Assimilatie van melk is, naast DNA-analyse, misschien wel de belangrijkste indicator van de zuiverheid van Europees bloed. Vervolgens gaat hij naar de essentie van de Indo-Europeanen, naar hun geschiedenis als 's werelds eerste veehouders.
Promotie video:
U kunt in uw paspoort schrijven dat u Russisch of Duits bent, u kunt er op uw gezicht uitzien als een blanke, maar u zult het lichaam NIET bedriegen. 100% assimilatie van melk vandaag ALLEEN onder pure Slaven, Duitsers, Balten, afstammelingen van de Kelten. En geen andere mensen in de wereld. Dus onder de Slaven, Duitsers, Balten en Kelten wordt melk zelfs praktisch hetzelfde genoemd (bijvoorbeeld: Engelse melk, Duitse Milch). Dit is ons oude veel voorkomende Indo-Europese woord uit de tijd dat we nog niet één gewoon volk waren (3-2 millennia voor Christus). Hetzelfde woord is ploeg - in het Engels ploeg.
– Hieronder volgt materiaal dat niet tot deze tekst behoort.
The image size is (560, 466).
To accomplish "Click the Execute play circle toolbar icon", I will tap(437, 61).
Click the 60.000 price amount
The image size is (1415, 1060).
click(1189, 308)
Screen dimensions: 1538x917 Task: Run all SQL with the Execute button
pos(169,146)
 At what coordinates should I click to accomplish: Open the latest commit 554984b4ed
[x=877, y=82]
Volgens de moderne wetenschap is de prevalentie van melkintolerantie (lactasedeficiëntie) onder Russen 14%, Wit-Russen - 15%, Oekraïners - 13% (minder), Karelov - 20%, Vepsiërs - 20%, Esten - 23%. De Duitsers hebben gemiddeld een gebrek aan perceptie van lactose - 14,8%, de Denen - minder dan 3%, de Fransen - ongeveer 40%, de Zwitsers - 15,6%, de Noord-Italianen - meer dan 50%, de Oostenrijkers - 21%, Tsjechen en Slowaken - 12,5%.
Andere etnische groepen hebben "melkintolerantie": Latino's (VS) - 53%; Balkanvolken (Europa) - 55%; inwoners van Kreta - 56%; Zuid-Frans (Europa) - 65%; Grieks-Cyprioten (Europa) - 66%; Cyprioten - 70%; Sicilianen - 71%; Italianen Napolitanen - 84%; Iraniërs (Iran) - 86%; Grieken - 86,6%; inwoners van het Midden-Oosten - 90%.
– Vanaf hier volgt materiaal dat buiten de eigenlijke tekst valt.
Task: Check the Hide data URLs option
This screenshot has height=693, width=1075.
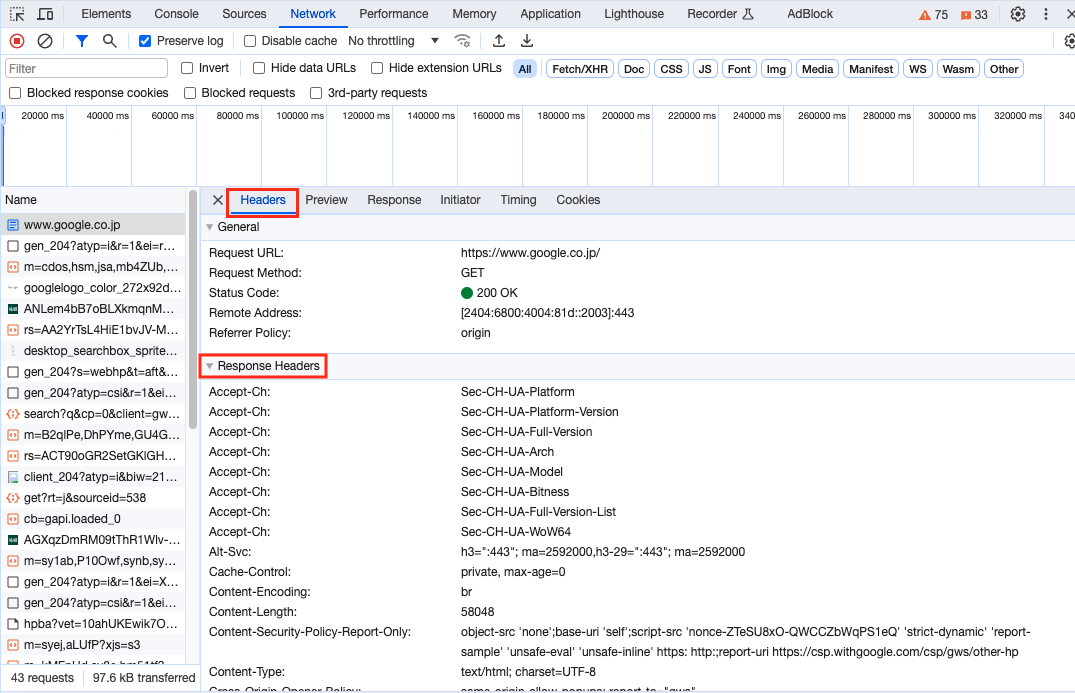Action: (x=259, y=68)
Wat de Joden betreft, zij hebben een van de hoogste percentages melkintolerantie: Joden (VS) - 68,8%; Asjkenazische joden (Europa) - 70 - 80%; Joden (VK) - 80%.
Aziaten (Centraal-Azië) - 80%; Aboriginals (Australië) - 85%; Khanty (Siberië) - 86,9%.
Bronnen:
1) Prevalentie van lactasedeficiëntie onder de bevolking van de noordwestelijke regio van Rusland.
2) Distributie van fysiologische volwassen lactase-fenotypes, lactose-absorber en malabsorber, in Duitsland.